Kubantu Merobeknya

Kerongkongan itu luka, katamu kau robek sendiri. Aku ragu, kau cukup berani, tapi kemarin dulu pisaumu salah. Alih-alih mati, jahitan yang kau terima malah makin menyakitkanmu. Ingatkan?
Dulu aku cuma tertawa, tapi kini aku mau membantumu. Kau mau?, Oh tentu, aku tahu kamu bersedia kubantu. Duduklah, biar kubimbing pelan-pelan.
Robekannya harus sempurna benar. Jangan pisau tajam, gunting kuku saja. Lukai kecil-kecil, senti demi senti haris dinikmati. Potong saja, tidak harus rata, ke kanan ke kiri pun boleh. Sakit?, tidak kan?.
Lihat, hasilnya bagus. Darahnya sedikit tapi mengalir. Jangan potong lagi nadi yang itu, begini saja cukup. Biar mengalir sedikit demi sedikit mengisi paru-parumu. Dengar, itu suara udaramu terkocok dengan darah di paru-parumu. Suaranya seperti orang mengorok, lucu ya?.
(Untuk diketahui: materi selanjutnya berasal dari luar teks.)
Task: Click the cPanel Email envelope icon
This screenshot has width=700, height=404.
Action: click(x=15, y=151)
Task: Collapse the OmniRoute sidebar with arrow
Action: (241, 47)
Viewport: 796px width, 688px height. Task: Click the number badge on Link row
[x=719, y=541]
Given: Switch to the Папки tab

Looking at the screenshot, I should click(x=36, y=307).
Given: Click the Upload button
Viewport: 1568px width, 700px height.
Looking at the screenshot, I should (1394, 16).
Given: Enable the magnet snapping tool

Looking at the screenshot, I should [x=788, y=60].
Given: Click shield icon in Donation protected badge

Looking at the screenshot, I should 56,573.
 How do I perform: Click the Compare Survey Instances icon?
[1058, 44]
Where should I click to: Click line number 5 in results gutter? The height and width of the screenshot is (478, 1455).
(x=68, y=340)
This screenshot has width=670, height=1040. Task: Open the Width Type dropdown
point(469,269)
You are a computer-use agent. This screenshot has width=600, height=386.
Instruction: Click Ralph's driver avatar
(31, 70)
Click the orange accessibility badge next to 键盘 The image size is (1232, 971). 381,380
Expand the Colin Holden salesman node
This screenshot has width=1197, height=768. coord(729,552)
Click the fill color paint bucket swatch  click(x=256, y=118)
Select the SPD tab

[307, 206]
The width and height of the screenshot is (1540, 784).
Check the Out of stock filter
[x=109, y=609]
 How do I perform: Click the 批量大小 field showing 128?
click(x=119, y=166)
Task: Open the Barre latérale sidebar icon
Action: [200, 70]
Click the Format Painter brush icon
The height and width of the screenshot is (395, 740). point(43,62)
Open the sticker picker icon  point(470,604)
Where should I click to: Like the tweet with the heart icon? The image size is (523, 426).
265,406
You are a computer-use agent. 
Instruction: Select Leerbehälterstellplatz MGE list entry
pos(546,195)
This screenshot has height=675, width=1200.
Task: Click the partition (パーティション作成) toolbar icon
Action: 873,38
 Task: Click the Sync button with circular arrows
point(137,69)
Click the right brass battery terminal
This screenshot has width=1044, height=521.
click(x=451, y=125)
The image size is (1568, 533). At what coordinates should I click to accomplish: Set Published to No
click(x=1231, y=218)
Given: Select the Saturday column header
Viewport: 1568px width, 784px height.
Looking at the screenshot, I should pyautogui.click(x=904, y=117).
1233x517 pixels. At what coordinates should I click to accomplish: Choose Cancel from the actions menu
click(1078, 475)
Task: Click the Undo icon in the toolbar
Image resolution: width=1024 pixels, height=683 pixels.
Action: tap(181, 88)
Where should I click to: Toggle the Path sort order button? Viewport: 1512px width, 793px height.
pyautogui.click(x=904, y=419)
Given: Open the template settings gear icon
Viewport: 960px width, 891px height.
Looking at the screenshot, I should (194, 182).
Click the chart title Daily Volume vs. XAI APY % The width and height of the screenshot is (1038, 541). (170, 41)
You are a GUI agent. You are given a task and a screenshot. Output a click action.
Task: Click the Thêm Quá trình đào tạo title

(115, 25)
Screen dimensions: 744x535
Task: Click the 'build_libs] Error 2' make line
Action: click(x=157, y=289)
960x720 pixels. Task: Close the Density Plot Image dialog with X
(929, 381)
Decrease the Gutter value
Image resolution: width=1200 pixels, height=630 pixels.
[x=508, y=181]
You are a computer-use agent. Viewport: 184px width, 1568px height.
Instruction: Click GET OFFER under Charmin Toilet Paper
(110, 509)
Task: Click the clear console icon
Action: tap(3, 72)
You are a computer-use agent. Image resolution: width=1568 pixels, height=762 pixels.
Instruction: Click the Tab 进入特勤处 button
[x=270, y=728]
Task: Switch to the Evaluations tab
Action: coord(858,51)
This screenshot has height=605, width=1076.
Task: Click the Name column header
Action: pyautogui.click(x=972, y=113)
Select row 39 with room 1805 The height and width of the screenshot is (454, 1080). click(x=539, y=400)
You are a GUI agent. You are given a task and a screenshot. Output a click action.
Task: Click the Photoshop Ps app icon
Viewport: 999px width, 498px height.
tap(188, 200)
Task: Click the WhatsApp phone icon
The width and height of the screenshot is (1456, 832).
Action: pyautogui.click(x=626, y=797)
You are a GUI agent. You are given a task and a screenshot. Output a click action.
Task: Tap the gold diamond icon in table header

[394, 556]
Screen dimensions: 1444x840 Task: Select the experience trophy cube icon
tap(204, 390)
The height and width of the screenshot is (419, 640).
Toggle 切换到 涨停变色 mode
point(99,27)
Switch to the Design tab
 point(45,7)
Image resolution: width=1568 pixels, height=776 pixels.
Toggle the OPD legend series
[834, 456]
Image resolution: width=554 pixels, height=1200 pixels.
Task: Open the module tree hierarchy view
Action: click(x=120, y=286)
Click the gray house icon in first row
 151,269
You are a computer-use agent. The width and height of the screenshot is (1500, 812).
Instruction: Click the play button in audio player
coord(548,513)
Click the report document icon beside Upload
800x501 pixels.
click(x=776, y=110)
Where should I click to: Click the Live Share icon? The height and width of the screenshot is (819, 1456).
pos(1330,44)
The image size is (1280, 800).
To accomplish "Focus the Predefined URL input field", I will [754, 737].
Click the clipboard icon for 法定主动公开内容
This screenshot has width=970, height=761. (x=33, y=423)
Sesak?, masih bisa bernafas?. Apa?, aku tidak bisa mendengarmu, kau pening?, kau mengantuk?. Apa?, katakan dengan jelas. Kau mau menutupnya lagi?. Ini, pakai staples ini. Pegang lembar dagingmu satu, dekatkan dengan sayunya. Nah, sekarang jepret. Santai saja, jangan bergetar tangamu begitu bisa meleset. Satu-satu saja perlahan, dari bawah ke atas. Jepret! Jepret! Jepret!. Perih ya?, tidakkan?.
Hey, hey bangun. Kamu mati?, jangan dulu. Ini belum selesai, kulitnya belum kau rajut.